I’m running anti-everything software so maybe that’s blocking the message. It’s not clear that this is the same problem, though. No threats have been discovered on my machine from any of the checks.
It has occurred only from clicking on a SDMB thread in IE.
Even a cursory glance at just the title of my post indicates that I’m not saying the message board itself somehow infected me. The suggestion was that “something on the SDMB may be infected.”
There are ads on the SDMB. That’s basically what I had in mind, though I wasn’t sure if there are other elements accessed by viewing boards.straightdope.com that might also have been transmission vectors.
I suppose that where, in the message itself, I used the phrase “it came from here”, I might have phrased it as “it came through here” instead. But it seems to me it would take an oddly large amount of lack of charity to have misread me on that point.
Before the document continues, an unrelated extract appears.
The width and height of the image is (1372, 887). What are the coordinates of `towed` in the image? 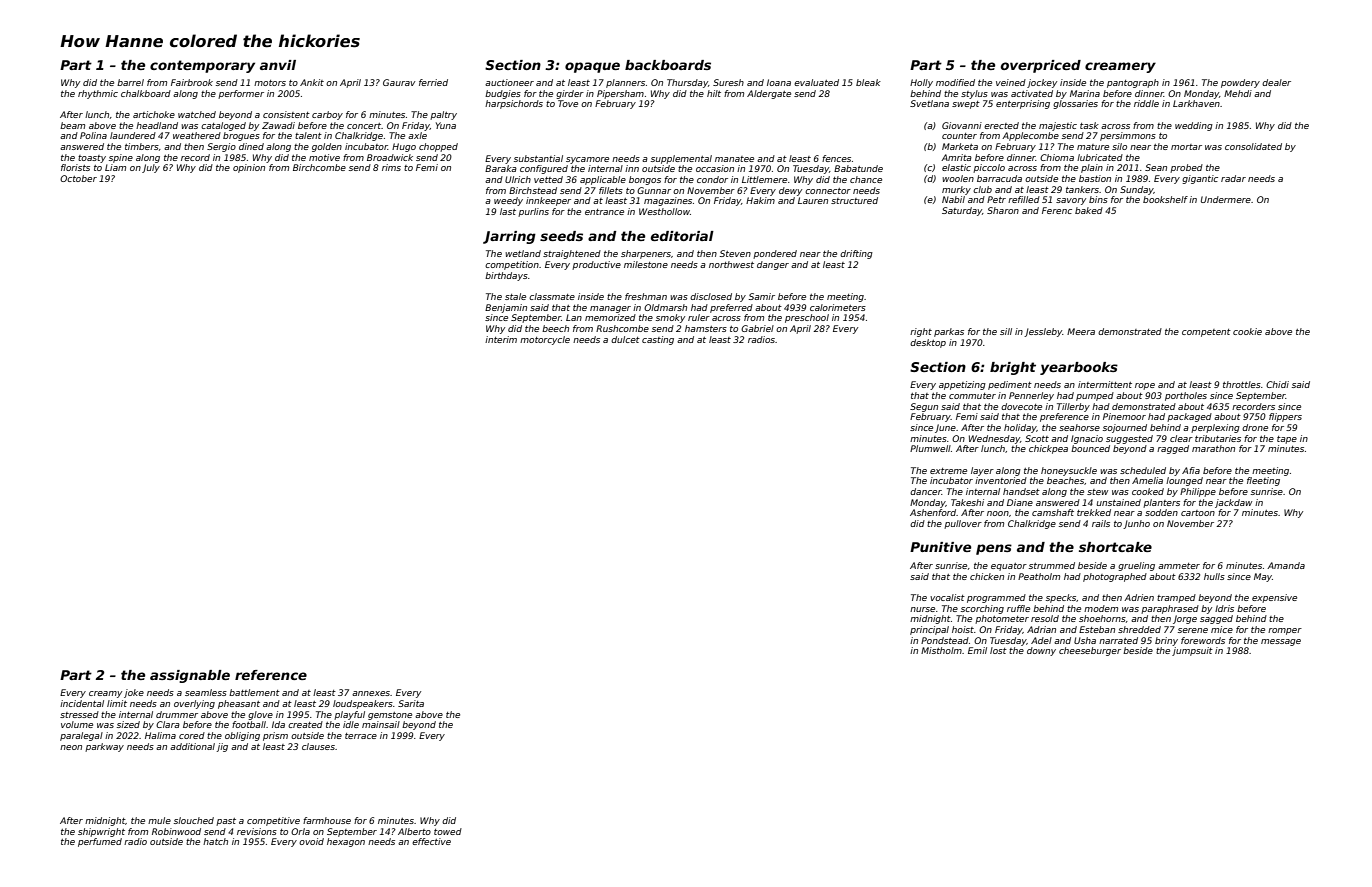 It's located at (448, 831).
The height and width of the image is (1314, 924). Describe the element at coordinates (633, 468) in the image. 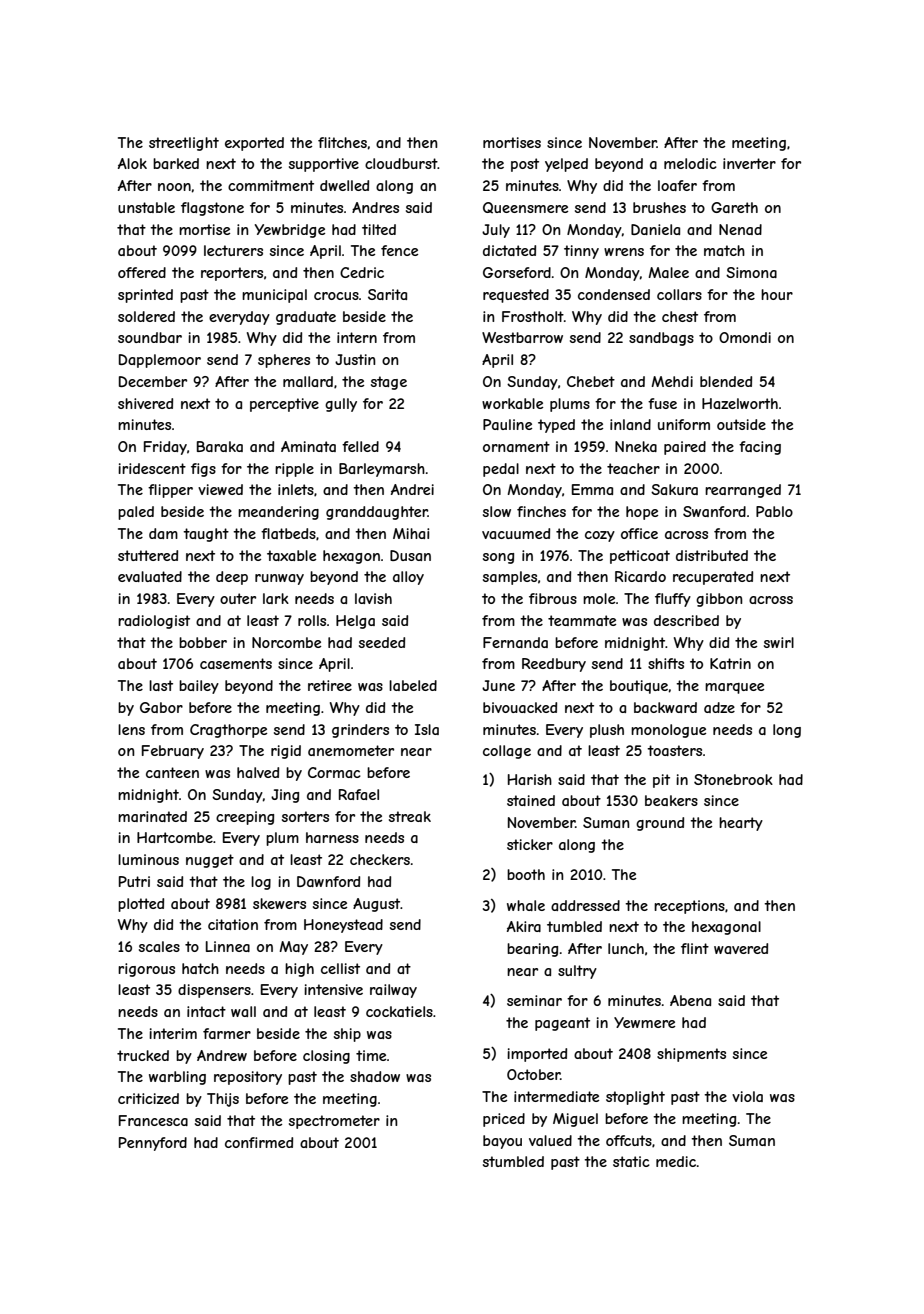

I see `teacher` at that location.
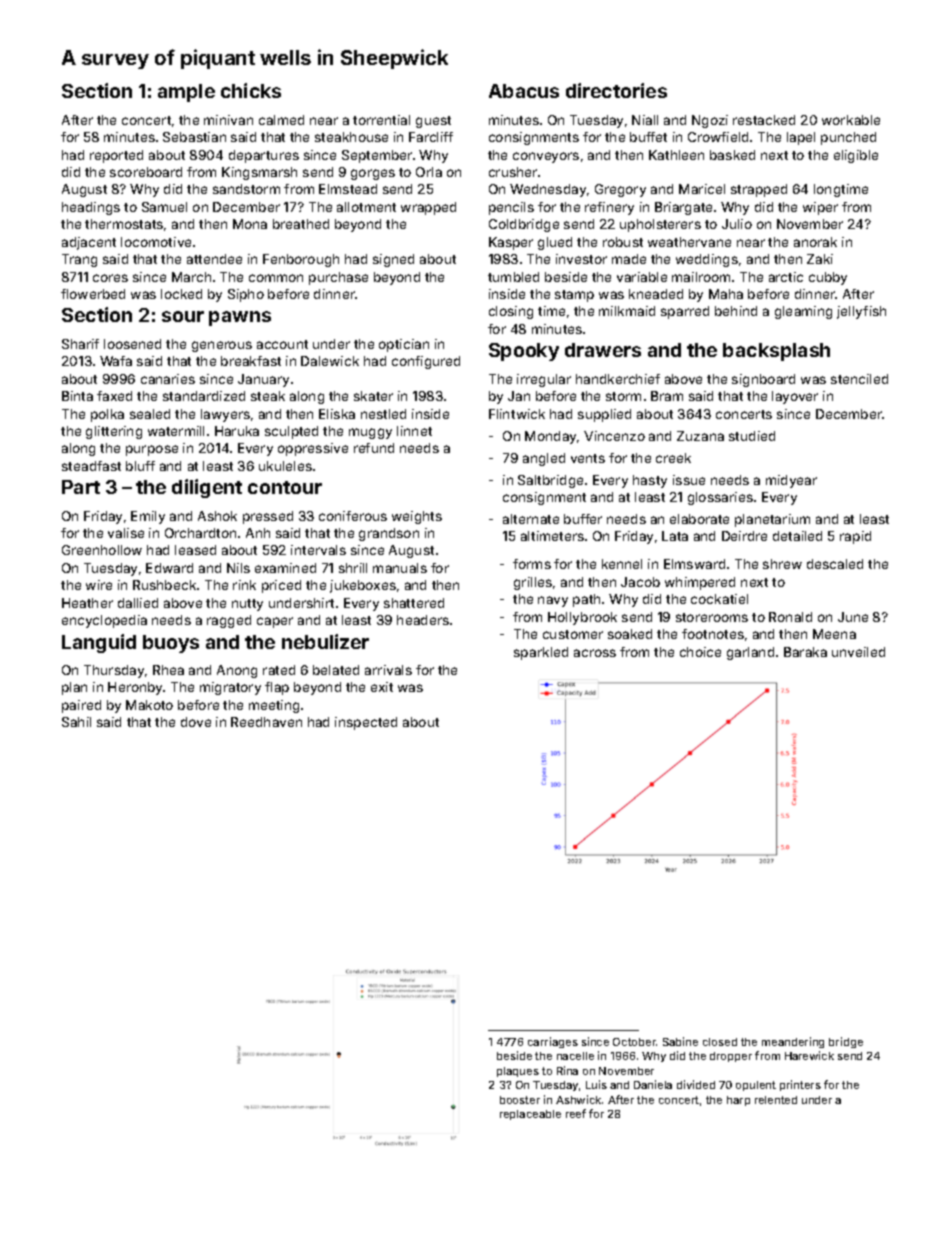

I took care of everything last night, using rkill and Malwarebytes. (Also, in case people are curious for whatever reason, I typically use a minimally permissive account. I opened up a more permissive accout the other day when I was messing with something or other, and I guess that must have been when the thing got through.)
Here is my experience:
I was a charter member for years. My membership expired and now I have ads. Yesterday, I found the “Antispyware Soft” virus on my computer (exactly the same as in the OP).
Coincidence? Maybe. But I can tell you that I am off to find a new browser with an ad blocking function. Any advice?
I’m sorry; I was being pedantic and snippy about a semantic issue of no import. Please accept my apologies.
Stranger
Firefox with either AdBlock Plus or (even better) NoScript installed is what I’d recommend.
Someone has already suggested running a limited user account when on the web. I second that; it’s a lot easier to clean up!